## [Aim of the exercise]
Answer these questions from the airport post below:
(a) Which airline's new building at Detroit Metropolitan Airport does the post describe?
(b) What must travelers do to reach the train station?
(c) How was Ernie's sister getting around when she was spotted near the baggage carousel?

## [Selected passage]
Tuesday, August 28, 2007

Let Me Help You with That

The new Northwest Airlines building at Detroit Metro-politan Airport is impressive. Visitors to Detroit arrive in a clean, shiny and vibrant terminal. Also a long one. It is a real hike from one end to the other and pretty daunting from the middle, where you enter and exit, to either end. There is a train thingy, but I have only used it once. You need to go up a level to the station, hauling whatever carry-on baggage you have, and even then—unless your gate happens to be right where the train stops—you still have a walk. I find it quicker and easier to jump on the moving walkway and hoof the rest.

Back in June when I picked up Ernie’s sister at the airport, I wondered how she would cope after her recent knee surgery. I kept an anxious eye on the escalator from arrivals to the baggage area. At one point I glanced toward the baggage carousel, and there she was. . . in a wheelchair, pushed by a friendly employee.

So although I have been mulling over the problems I may shortly face as an aging traveler, I wasn’t fully prepared for the grim picture painted in Ronni Bennett’s recent post.

Saved entries:
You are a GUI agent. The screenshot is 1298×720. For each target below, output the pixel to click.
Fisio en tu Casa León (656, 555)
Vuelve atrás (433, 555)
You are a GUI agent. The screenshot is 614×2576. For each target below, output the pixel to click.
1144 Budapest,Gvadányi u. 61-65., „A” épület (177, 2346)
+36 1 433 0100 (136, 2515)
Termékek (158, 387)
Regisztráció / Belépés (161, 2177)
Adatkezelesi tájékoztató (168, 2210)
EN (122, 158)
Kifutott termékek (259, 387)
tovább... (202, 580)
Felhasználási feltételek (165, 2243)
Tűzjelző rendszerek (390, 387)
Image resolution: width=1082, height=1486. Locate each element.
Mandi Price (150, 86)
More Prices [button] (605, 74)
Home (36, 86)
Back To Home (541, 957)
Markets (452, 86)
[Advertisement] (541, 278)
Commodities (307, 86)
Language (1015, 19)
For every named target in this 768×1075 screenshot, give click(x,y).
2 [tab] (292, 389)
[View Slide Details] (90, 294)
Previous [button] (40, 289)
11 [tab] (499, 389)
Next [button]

## [Solution for this task]
(a) Northwest Airlines
(b) Go up a level, hauling whatever carry-on baggage they have.
(c) She was in a wheelchair pushed by a friendly employee.